Blending the Old With The New
By Darren Fenster
The baseball industry is in a very interesting place right now. The lens through which players, coaches, and fans now see the game has probably changed more in the last five years than it had in the previous 50.
In 2015, Major League Baseball integrated Statcast in all 30 if its ballparks, opening up a completely new way to analytically think about the game through this state-of-the art tracking system that collected baseball data was never previously recorded, let alone even thought about. As such, launch angle, exit velocity, and route efficiency were born.

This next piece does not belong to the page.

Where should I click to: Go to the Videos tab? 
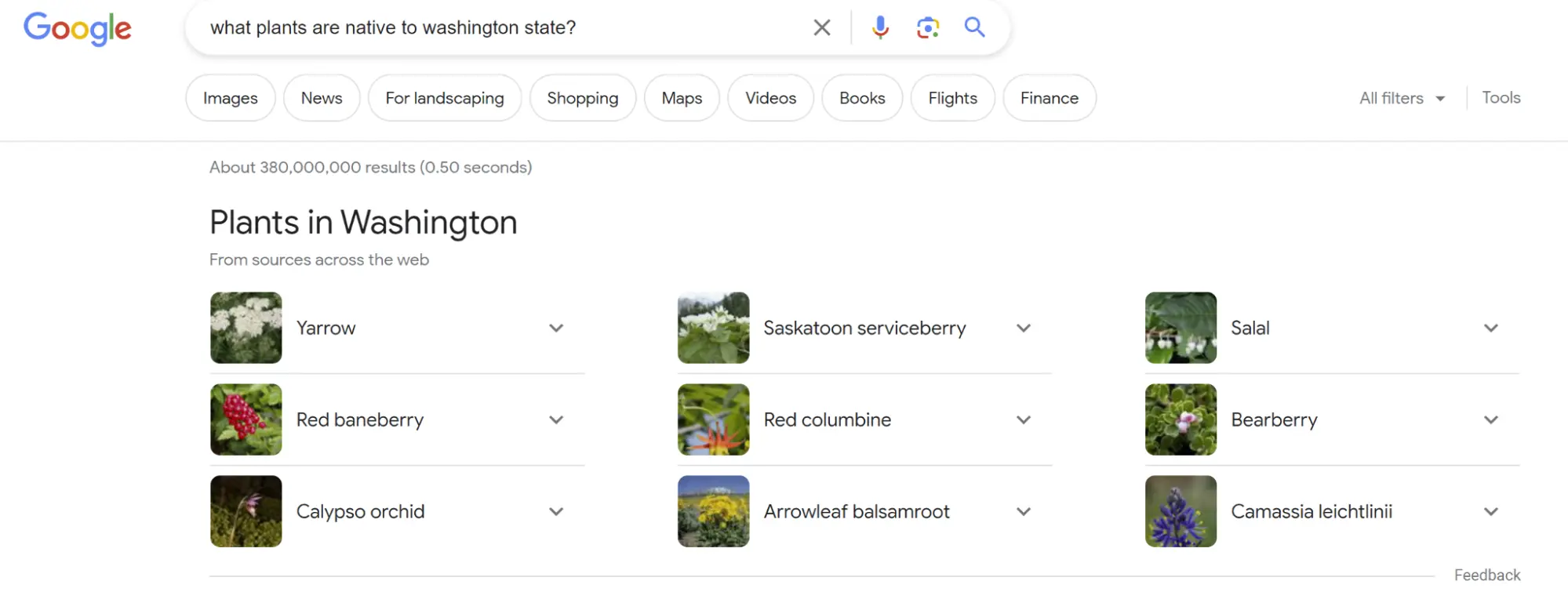[x=770, y=98]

And thanks to a few other devices, spin rate, pitch axis, and attack angle came to life soon thereafter.
These technologies have significantly changed the way many coaches coach, many players train, and in turn, the way many teams play. Pitchers are throwing harder than ever, where the offensive approach of working counts to get into a team’s bullpen is a thing of the past. Hitters are elevating the ball at a rate that we’ve never seen before, while swinging and missing at a frequency that would drive a little league coach nuts.
Some argue that Statcast has had a negative impact on the game with a focus on these new metrics rather than the game itself, but that view is short-sighted. For years, coaches have used radar guns and stopwatches as a means to evaluate players. Measurables are not new by any means; there are just far more of them now thanks to the technologies that have developed in recent years.
Old school coaches often lament at the new technology and those who extensively employ it, sarcastically questioning how players ever managed to get better without every single part of a hitter’s swing or pitcher’s delivery being tracked like it is now. The new school regime of coaches often mock the time-tested coaches and their approach to development by discounting anything that has been done forever, foolishly asserting that the game has passed those others by.
There has never been a bigger disconnect within the game between the old and the new than there is now. But, just like with everything else in life, there needs to be balance. Discarding something that is productive just because it is “old school” is just as naïve as implementing something new solely because it’s new. Experience can be one of the game’s best teachers. And today’s technologies and analytics can make that experience that much more valuable.
Two years ago at the ABCA National Convention in Dallas, Astros’ manager A.J. Hinch took to the stage and told the group of more than 6,000 baseball coaches in attendance, “if you still coach the same way you did five years ago, someone in your league has passed you by.” But that doesn’t mean you throw away everything you knew and everything you did a short time ago. It simply means you grow and continue to learn the game in an effort to get better. That growth isn’t new school, and it isn’t old school. It’s the best of both schools.
Darren Fenster is a contributor to the USA Baseball Sport Development Blog, and is currently the Manager of the Portland Sea Dogs, the Double-A affiliate of the Boston Red Sox. A former player in the Kansas City Royals minor league system, Fenster joined the Red Sox organization in 2012 after filling various roles on the Rutgers University Baseball staff, where he was a two-time All-American for the Scarlet Knights. Fenster is also Founder and CEO of Coaching Your Kids, LLC, and can be found on Twitter @CoachYourKids.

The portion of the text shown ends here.